What is drawing my attention is the fact that this statement is not spelled in terms of an if and only if condition; therefore we might be able to come up with a set of non i.i.d random variables that nonetheless do satisfy the convergence in distribution above.
Then I thought about the following setup. Let $\{X_i\}_{i=1}^{60}$ be a sequence of random variables where $X_i \sim \text{Uniform}(0, i)$. We define the random variable $Z = \frac{\sum_{i=1}^{60}X_i - 915}{\sqrt{60}}$. I have devised a code in R for obtaining a sample of this random variable.
sample_z = function(n) {
random_sample = matrix(nrow = n, ncol = 60)
for (i in 1:60) {
random_sample[, i] = runif(n, min = 0, max = i)
}
(rowSums(random_sample) - 915)/sqrt(60)
}
We can, of course, after generating a sample of this random variable run a Kolmogorov-Smirnov test against $H_0: \mathbb{P} = N(0 \hspace{0.2mm}, \hspace{0.5mm} 72^{-1}7381)$ —which is equivalent to saying that the convergence in distribution does hold even though the conditions required by the central limit theorem do not—. But there is an even better thing we can do. According to Corollary 1 of this document as the sample size goes to infinity the probability of rejecting an erroneous null hypothesis must converge to $1$. Then, what we will do is try to approximate the probability of rejection of $H_0$ when the size of the sample of $Z$ is big.
My code for computing the KS test statistic is the following:
ks_test_stat = function(n) {
# Generating a sample of Z.
x = sample_z(n)
Computing the ecdf and lagged ecdf of the data.
data_ecdf = cumsum(table(x))/length(x)
lagged_ecdf = c(data_ecdf[1], data_ecdf[-length(data_ecdf)])
Computing the theoretical cdf values of the data.
quantiles = as.numeric(names(data_ecdf))
theoretical_cdf = pnorm(quantiles, mean = 0, sd = sqrt(7381/72))
Computing the vertical distances.
dist_2_empirical = abs(theoretical_cdf - data_ecdf)
dist_2_lagged = abs(theoretical_cdf - lagged_ecdf)
Choosing the maximum of those distances.
max(pmax(dist_2_empirical, dist_2_lagged))
}
Then, we approximate the probability.
# Sorry for the vanilla implementation; couldn't think of a better way to do it.

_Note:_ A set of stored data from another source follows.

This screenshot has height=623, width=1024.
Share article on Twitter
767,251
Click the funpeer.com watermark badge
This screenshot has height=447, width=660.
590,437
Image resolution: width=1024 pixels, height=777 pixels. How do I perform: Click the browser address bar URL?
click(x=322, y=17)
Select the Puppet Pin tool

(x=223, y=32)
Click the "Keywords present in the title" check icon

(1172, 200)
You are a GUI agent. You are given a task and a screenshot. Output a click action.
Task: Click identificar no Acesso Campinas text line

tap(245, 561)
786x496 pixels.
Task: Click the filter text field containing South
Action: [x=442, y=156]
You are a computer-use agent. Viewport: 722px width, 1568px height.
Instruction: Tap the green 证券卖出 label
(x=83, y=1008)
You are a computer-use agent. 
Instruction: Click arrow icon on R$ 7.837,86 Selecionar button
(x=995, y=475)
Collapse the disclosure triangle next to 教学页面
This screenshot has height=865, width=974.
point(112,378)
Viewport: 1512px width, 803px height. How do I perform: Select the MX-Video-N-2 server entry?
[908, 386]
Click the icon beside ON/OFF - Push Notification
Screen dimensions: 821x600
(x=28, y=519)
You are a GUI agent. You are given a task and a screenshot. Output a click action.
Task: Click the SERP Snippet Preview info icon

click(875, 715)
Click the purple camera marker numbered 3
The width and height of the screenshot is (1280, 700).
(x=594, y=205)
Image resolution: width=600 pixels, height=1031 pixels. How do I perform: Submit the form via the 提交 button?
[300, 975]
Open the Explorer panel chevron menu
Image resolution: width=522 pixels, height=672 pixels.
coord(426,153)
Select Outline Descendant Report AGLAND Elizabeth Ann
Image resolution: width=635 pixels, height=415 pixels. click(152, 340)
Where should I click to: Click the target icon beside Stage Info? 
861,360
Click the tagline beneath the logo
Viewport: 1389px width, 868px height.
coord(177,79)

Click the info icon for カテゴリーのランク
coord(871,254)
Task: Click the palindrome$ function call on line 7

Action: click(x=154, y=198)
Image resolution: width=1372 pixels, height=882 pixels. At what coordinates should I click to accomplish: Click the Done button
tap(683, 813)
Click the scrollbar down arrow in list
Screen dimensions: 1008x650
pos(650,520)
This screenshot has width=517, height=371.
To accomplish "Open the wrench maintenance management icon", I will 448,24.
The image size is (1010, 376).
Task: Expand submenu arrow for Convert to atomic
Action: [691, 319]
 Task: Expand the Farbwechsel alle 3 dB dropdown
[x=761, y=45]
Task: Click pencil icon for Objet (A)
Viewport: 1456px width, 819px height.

observations_ks = vector(length = 1000)
for (i in 1:1000) {
observations_ks[i] = ks_test_statistic(10000)
}
We will be considering a 5% significance level.
sum(observations_ks >= 0.0136)/1000
See for yourself that running the chunk above yields a probability of rejection that approximates $0.05$ rather than approximating $1$. There you have it. $H_0$ is not erroneous.
However —and this is where my actual question begins— this answer would not appease the Mathematician. From a previous question I made I learned that if we denote by $G$ the cdf corresponding to the $N(0 \hspace{0.2mm}, \hspace{0.5mm} 72^{-1}7381)$ distribution and we manage to prove that $$sup_z|F_n(z) -G(z)|\xrightarrow{a.s./p}0$$
then $H_0$ is formally proved. My question is how can this be proved?